The Chau Hoi Shuen Foundation Women in Science Program, is now supporting Associate Professor of Cell and Developmental Biology Lin He, and Professor of Cell and Developmental Biology Kunxin Luo, and one other woman faculty for collaborations with Chinese women scientists.
Department News
Below are articles from various sources about members of MCB and their research.
Affiliate Professor of Cell and Developmental Biology Daniel Fletcher pioneers a new smartphone microscope that uses video to automatically detect and quantify infection by parasitic worms in a drop of blood. Watch the video!
The magazine "Citizens of Humanity" has recently published a feature on Howard Hughes Investigator and Professor of Biochemistry, Biophysics and Structural Biology Robert Tjian. Read about how "Tjian’s personality bucks most of the stereotypes about scientists."
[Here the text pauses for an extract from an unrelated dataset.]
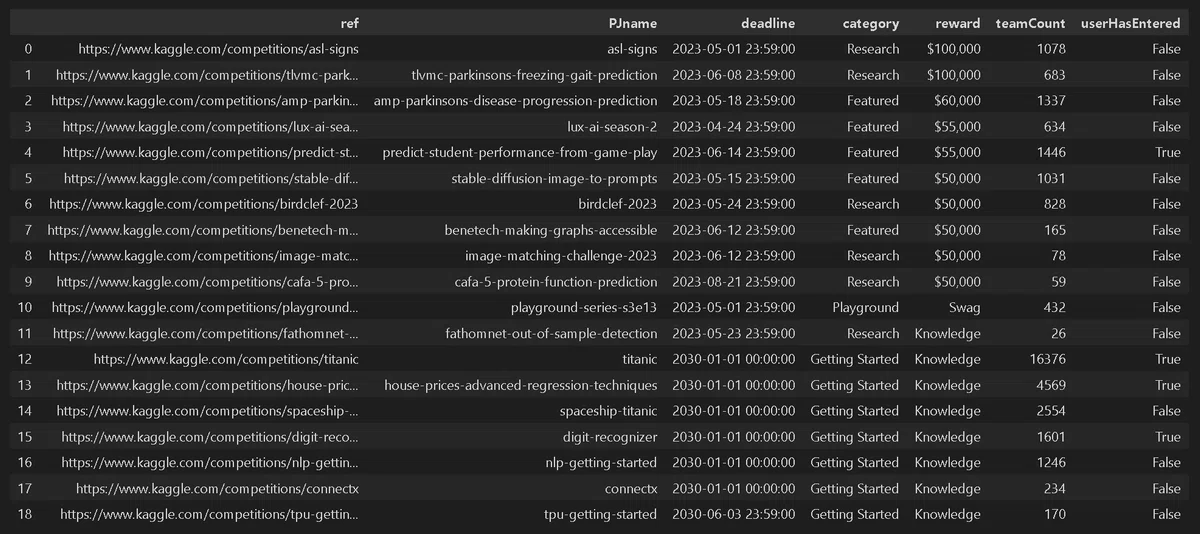Click the 'PJname' column header
1200x534 pixels.
click(x=633, y=23)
Howard Hughes Investigator and Chancellor's Professor of Biochemistry, Biophysics and Structural Biology John Kuriyan has been named a Foreign Member of the Royal Society.
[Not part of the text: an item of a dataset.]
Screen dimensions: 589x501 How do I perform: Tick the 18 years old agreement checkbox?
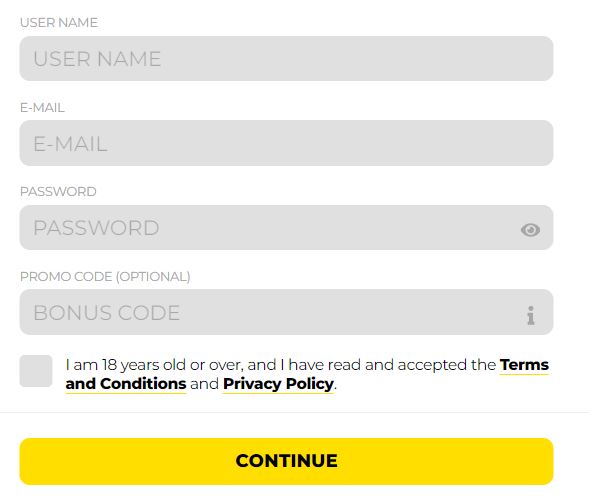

Assistant Professor of Neurobiology and Helen Wills Neuroscience Institute scientist Hillel Adesnik and his team are attempting to deconstruct the brain by analyzing small circuits and even single neurons.
Howard Hughes Investigator and Professor of Biochemistry, Biophysics and Structural Biology Eva Nogales and Professor of Biochemistry, Biophysics and Structural Biology Jeremy Thorner have been elected to the National Academy of Sciences.
Professor of Neurobiolgy, Director of the Berkeley Stem Cell Center, and Professor of Chemical and Biomolecular Engineering, David Schaffer, is using common, benign viruses to deliver healthy genes to defective cells.
Howard Hughes Investigator and Raymond and Beverly Sackler Chair and Professor of Biochemistry, Biophysics and Structural Biology Carlos Bustamante has been elected to the American Academy of Arts and Sciences along with five other UC Berkeley faculty.
Howard Hughes Investigator and Professor of Biochemistry, Biophysics and Structural Biology Christopher Chang, and Associate Professor of Biochemistry, Biophysics and Structural Biology Michelle Chang, along with their colleague Peidon Yang, have made a potentially game-changing breakthrough in artificial photosynthesis.
Time Magazine has just named Professor of Biochemistry, Biophysics and Structural Biology Jennifer Doudna as one of the 100 Most Influential People of 2015. She and Emmanuelle Charpentier were recognized for their discovery of using CRISPR-Cas9 to remove or add genetic material at will.